Jen Zebniak: I ultimately decided to continue renting. Sometimes it just makes sense to pay yourself back first. For me, I’m newly engaged. I’m getting married next year. I felt better paying down some debt first. Obviously now I’m saving for the wedding but in a few years I can reassess my situation and probably be in a better position to buy, well hopefully; but the circumstances could really be different for anybody when you consider all the costs involved with buying a house.
Dina Milne: Tell us some of the costs that you might save by not buying a house and renting.
Jen Zebniak: When you rent one great thing is that you’re not really responsible for the maintenance. You have the landlord, so if something breaks you don’t have to fix it yourself. More often than not, they pay for it and they come and fix it and you don’t have to worry about any of that so you’ll save some money there. Sometimes you can even find a place to rent where utilities are included and that can also really help.
Dina Milne: That’s great and probably HOA fees, too. You’re not paying HOA fees.
Jen Zebniak: Exactly.
Dina Milne: Megan, we’ve talked about some of the cost savings. What about some of the actual costs that you pay renting that you wouldn’t pay if you owned a home?
Megan Higgins: I can definitely speak from experience, Dina. So as you all know, I sold my house, my first home, in January. I went to a temporary housing in an apartment community because I wanted the ability to be able to be flexible with buying my second home. What I realized, because I’ve already owned a home to go from that and then to go from renting, I realized the cost savings was better for me to buy rather than continue to rent.
Dina Milne: How come?

Screenshot and document pointing data:

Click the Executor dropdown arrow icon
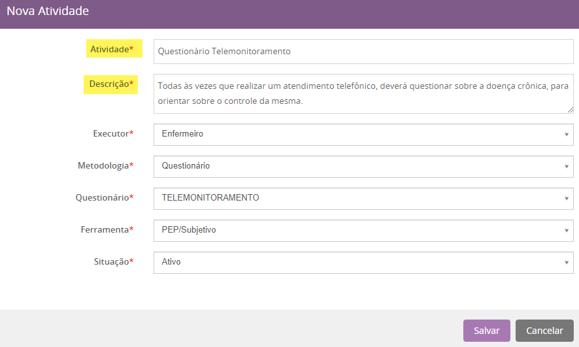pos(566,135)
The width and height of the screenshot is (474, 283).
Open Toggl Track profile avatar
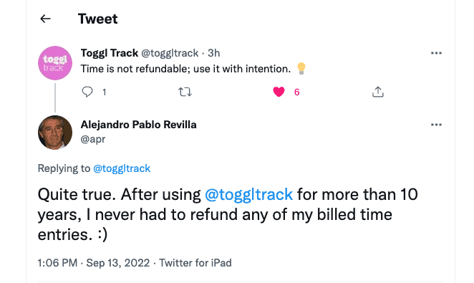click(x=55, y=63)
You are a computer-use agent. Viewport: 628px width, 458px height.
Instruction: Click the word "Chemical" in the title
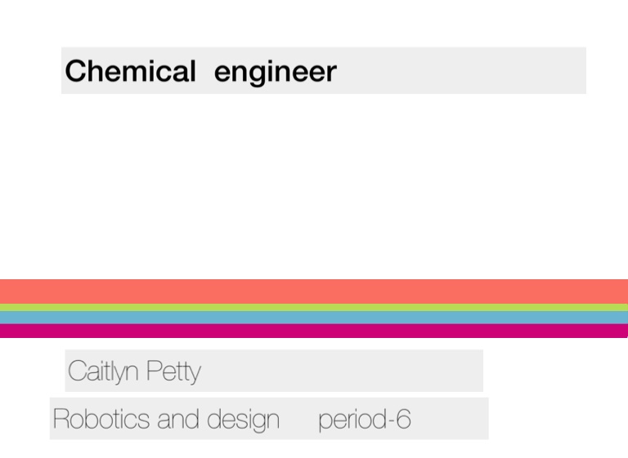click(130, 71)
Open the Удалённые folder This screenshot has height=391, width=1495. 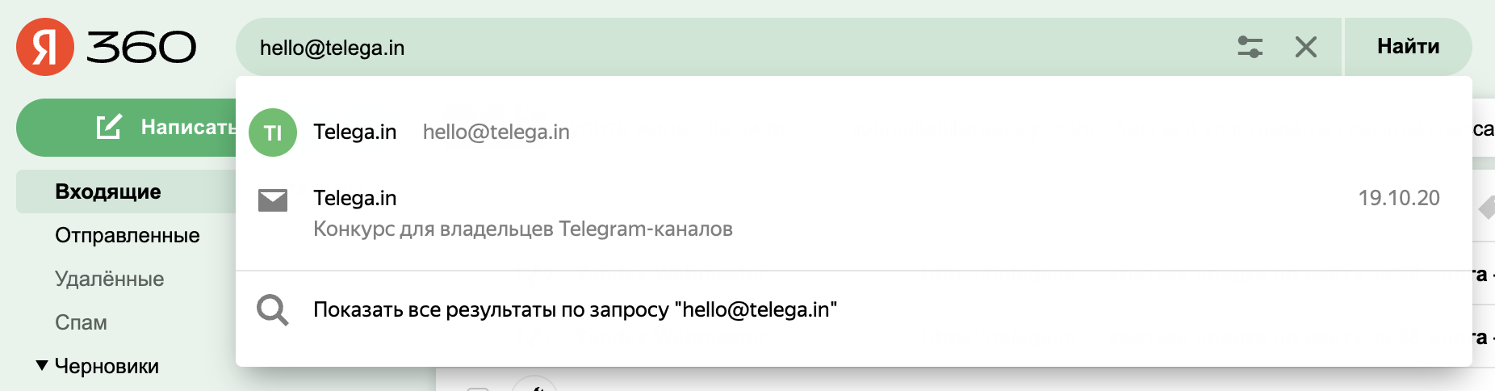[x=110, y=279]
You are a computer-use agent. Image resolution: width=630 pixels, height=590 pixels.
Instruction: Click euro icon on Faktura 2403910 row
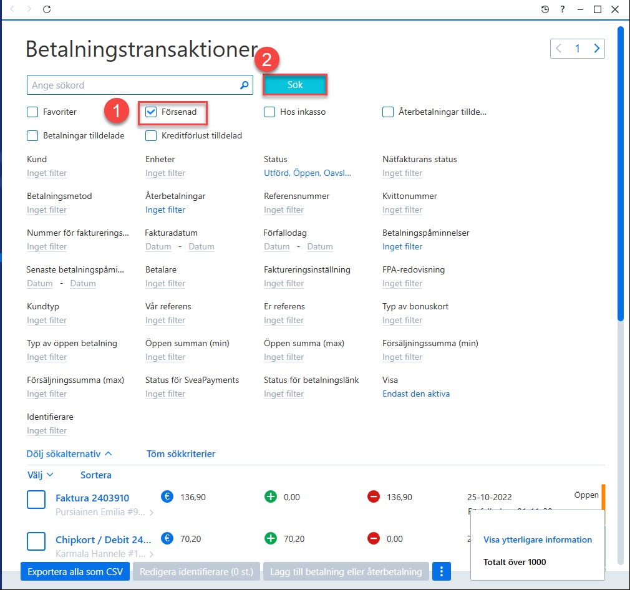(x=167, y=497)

## EXERCISE AIM:
Answer these questions from the conversation about renting and buying:
1. What is Jen Zebniak saving for now?
2. According to Jen Zebniak, who fixes things that break in a rental?
3. In what month did Megan Higgins sell her first home?

## EXERCISE RESULT:
1. Her wedding.
2. The landlord.
3. January.